Department of Nutritional Carcinogenesis, IRCCS S. de Bellis, National Institute for Digestive Diseases, Via Turi 27, 70013, Castellana Grotte, BA, Italy.
Dig Dis Sci. 2013 Jun;58(6):1790-6. doi: 10.1007/s10620-012-2527-3. Epub 2013 Jan 12.
Thrombocytopenia has been reported to be both a risk factor for hepatocellular carcinoma (HCC) development as well as a prognostic factor. Many HCCs also occur in presence of normal platelets.
To examine a cohort of HCC patients with associated thrombocytosis.
Records were examined of a cohort of 634 biopsy-proven and randomly presenting HCC patients without thrombocytopenia.
In the total cohort, 52 patients were identified with thrombocytosis (platelet levels >400 × 10(9)/L) and compared with 582 patients with normal platelet values. The average tumor sizes were 13.1 versus 8.8 cm (p < 0.0001), and their total average bilirubin levels were 0.9 versus 1.5 (p = 0.02), comparing thrombocytosis patients versus normal platelet count HCC patients. These differences were even more pronounced in patients with HCC sizes >5 cm. Thrombocytosis patients were younger and had less cirrhosis, but similar percent with hepatitis B or C or alcohol consumption.
Thrombocytosis in association with HCC occurs in patients with larger tumor sizes and better liver function.

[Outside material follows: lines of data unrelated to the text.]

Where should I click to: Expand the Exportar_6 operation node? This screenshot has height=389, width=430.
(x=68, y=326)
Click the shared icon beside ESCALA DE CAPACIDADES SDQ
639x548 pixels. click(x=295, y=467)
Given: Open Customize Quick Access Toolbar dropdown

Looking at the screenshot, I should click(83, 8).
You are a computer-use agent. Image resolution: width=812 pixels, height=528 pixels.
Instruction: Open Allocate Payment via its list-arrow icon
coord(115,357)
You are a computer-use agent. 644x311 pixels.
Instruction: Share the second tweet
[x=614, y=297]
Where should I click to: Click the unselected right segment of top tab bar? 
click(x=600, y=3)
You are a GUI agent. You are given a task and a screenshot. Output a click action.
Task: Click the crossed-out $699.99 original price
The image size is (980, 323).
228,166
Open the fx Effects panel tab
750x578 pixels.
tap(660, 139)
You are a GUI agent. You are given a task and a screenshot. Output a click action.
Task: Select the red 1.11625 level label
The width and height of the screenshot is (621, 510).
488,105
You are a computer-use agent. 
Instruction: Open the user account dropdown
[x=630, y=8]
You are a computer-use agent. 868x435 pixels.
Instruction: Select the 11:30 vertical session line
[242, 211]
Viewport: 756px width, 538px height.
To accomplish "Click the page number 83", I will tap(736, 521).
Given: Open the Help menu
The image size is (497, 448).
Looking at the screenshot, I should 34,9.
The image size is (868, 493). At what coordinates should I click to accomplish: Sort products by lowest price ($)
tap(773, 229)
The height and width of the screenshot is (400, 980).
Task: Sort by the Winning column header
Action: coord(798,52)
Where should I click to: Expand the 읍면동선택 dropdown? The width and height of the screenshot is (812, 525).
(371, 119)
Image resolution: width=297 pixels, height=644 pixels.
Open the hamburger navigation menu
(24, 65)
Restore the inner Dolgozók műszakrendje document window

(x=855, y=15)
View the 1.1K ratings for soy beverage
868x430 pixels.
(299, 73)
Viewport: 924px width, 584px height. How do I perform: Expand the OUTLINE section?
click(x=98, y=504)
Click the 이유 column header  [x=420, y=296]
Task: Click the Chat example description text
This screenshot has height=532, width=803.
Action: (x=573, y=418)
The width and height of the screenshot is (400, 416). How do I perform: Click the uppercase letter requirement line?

血小板减少既被认为是肝细胞癌(HCC)发展的危险因素,也是预后因素。许多 HCC 也发生在血小板正常的情况下。
检查一组伴有血小板增多的 HCC 患者。
检查了 634 名经活检证实且随机出现 HCC 患者的队列记录,这些患者没有血小板减少症。
在总队列中,有 52 名患者被确定为血小板增多症(血小板水平>400×10(9)/L),与 582 名血小板正常的患者进行比较。平均肿瘤大小分别为 13.1 厘米与 8.8 厘米(p<0.0001),总胆红素水平分别为 0.9 与 1.5(p=0.02),血小板增多症患者与血小板计数正常的 HCC 患者相比。在肿瘤大小>5 厘米的患者中,这些差异更为明显。血小板增多症患者更年轻,肝硬化程度较低,但乙型肝炎或丙型肝炎或饮酒的百分比相似。
与 HCC 相关的血小板增多症发生在肿瘤较大且肝功能较好的患者中。